Use at least one join operation on at least two data frames from package Lahman to create an original (not one done in class) well-labelled visualization involving at least three variables. You can make a GIF or use any ggplot2 extension. Be creative.

Essential details

Deadline and submission

The deadline to submit Exam 2 is 11:59pm on Tuesday, April 09. Submit your work by uploading only your Rmd file through Google Classroom. Late work will not be accepted except under certain extraordinary circumstances.

Help

  • Post your questions in the #exam2 channel on Slack. These should only be general questions, where you feel the directions are not clear. Do not post any code.
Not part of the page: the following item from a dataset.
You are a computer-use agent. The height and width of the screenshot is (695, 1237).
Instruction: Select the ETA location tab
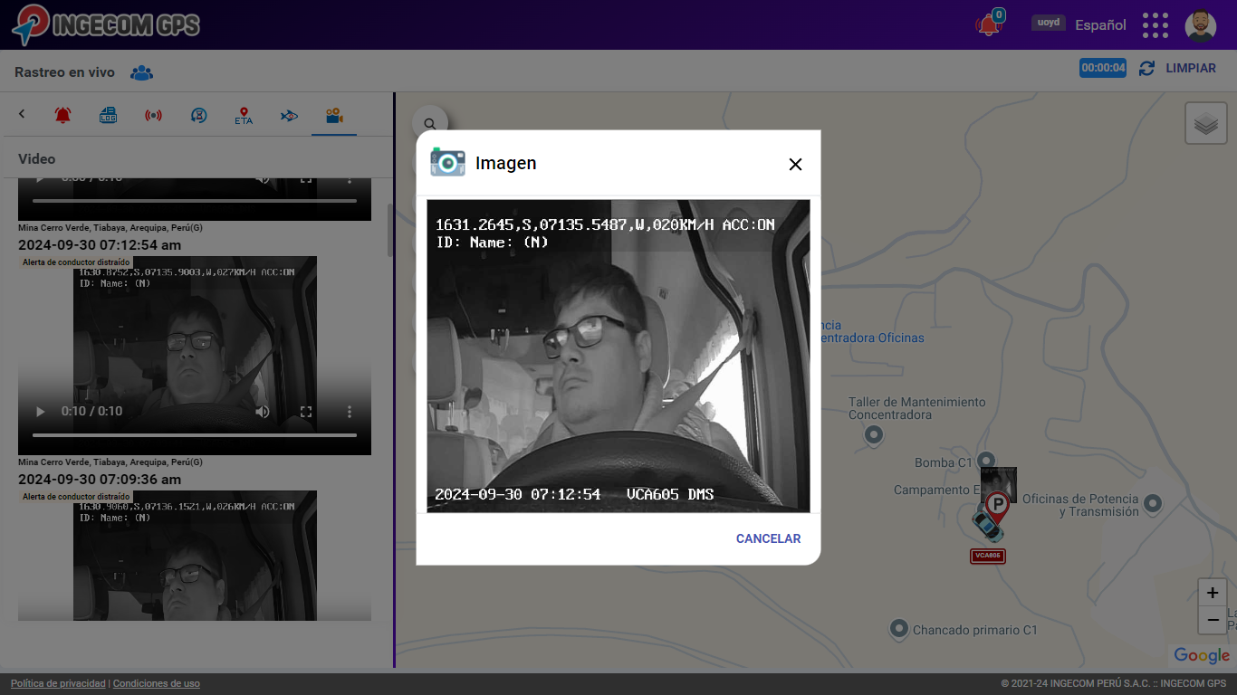[244, 116]
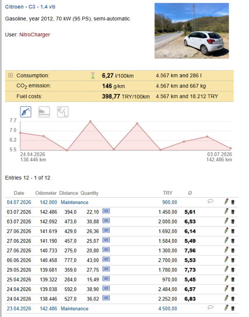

  • Visit Scott or I in office hours or make an appointment. However, we will not guide you to a solution or verify your code is correct.
    • Shawn’s office hours: Wednesdays 9:00 - 10:30am & Fridays 1:30 - 3:00pm, C409 Wells Hall
    • Scott’s office hours: Thursdays 11:00 - 12:00pm, C511 Wells Hall

Academic integrity

  • This is an individual assignment. This document, its questions, and your answers should only be viewed by you, the instructor, and the teaching assistant. If you fail to abide by these rules, you will earn a 0 and an Academic Dishonesty Report will be filed.

  • You may use any course material or other resources you find helpful online.
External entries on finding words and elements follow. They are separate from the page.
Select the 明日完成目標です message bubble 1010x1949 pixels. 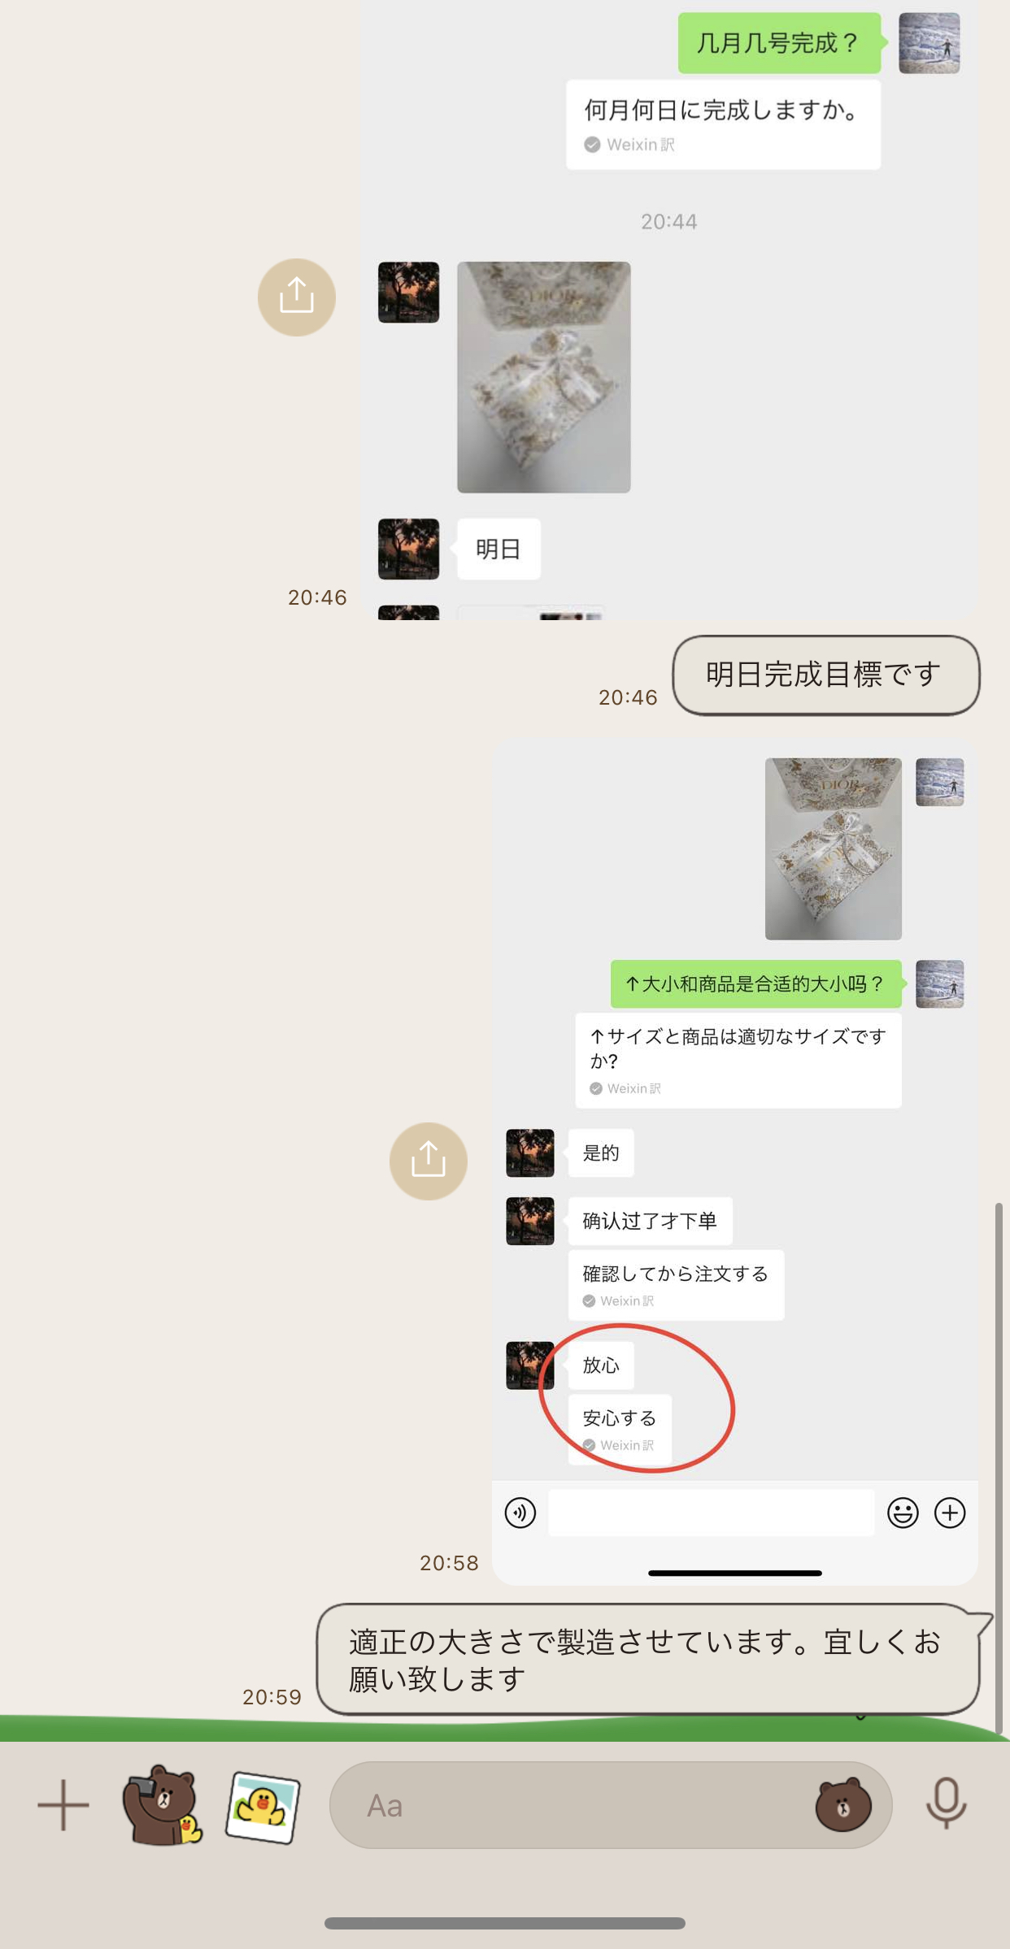pos(826,675)
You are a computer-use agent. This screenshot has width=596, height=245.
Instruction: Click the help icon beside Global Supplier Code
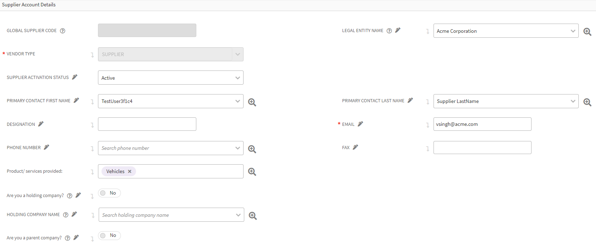(x=63, y=31)
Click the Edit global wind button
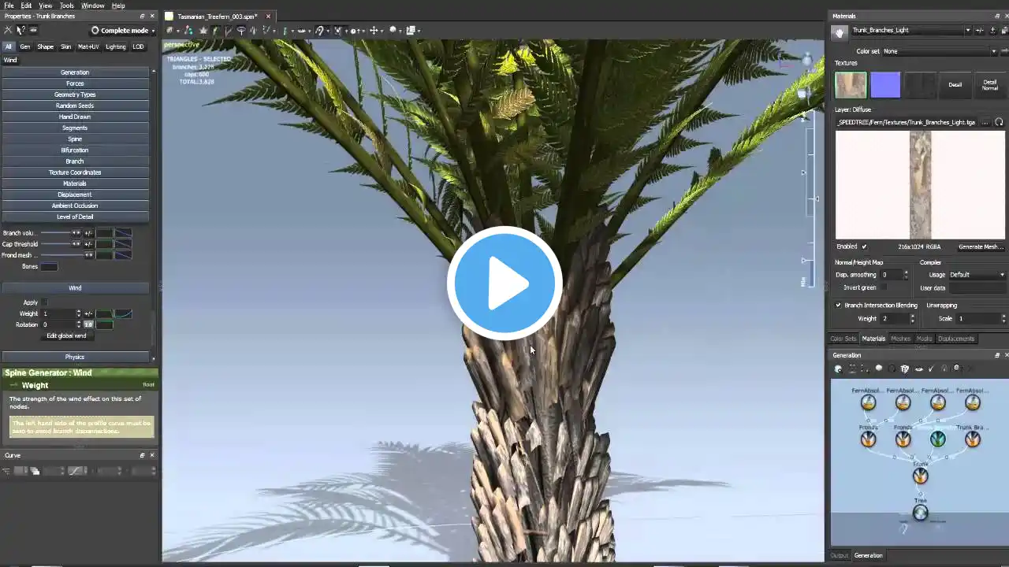Viewport: 1009px width, 567px height. pos(66,335)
  • You must always cite any code you copy or use as inspiration. Copied code without citation is plagiarism and will result in a 0 for the assignment.

Grading

You must use R Markdown. Formatting is at your discretion but is graded. Use the in-class assignments and resources available online for inspiration. Another useful resource for R Markdown formatting is available at https://holtzy.github.io/Pimp-my-rmd/

Topic Points
Tasks 1 - 12 60
Task 13 8
Code style 8
- 80 characters per line
- Format of code
- Comments used appropriately
- Spaces around operations and commas
Efficiency 8
- Using tidyverse code when possible
- Using broom code when possible
- Avoiding loops
R Markdown style / formatting 7
Knit 6
Named code chunks 3
Total 100

A bonus of 5 points can be earned for Task 14

References

  1. Lahman, S. (2017) Lahman’s Baseball Database, 1871-2016.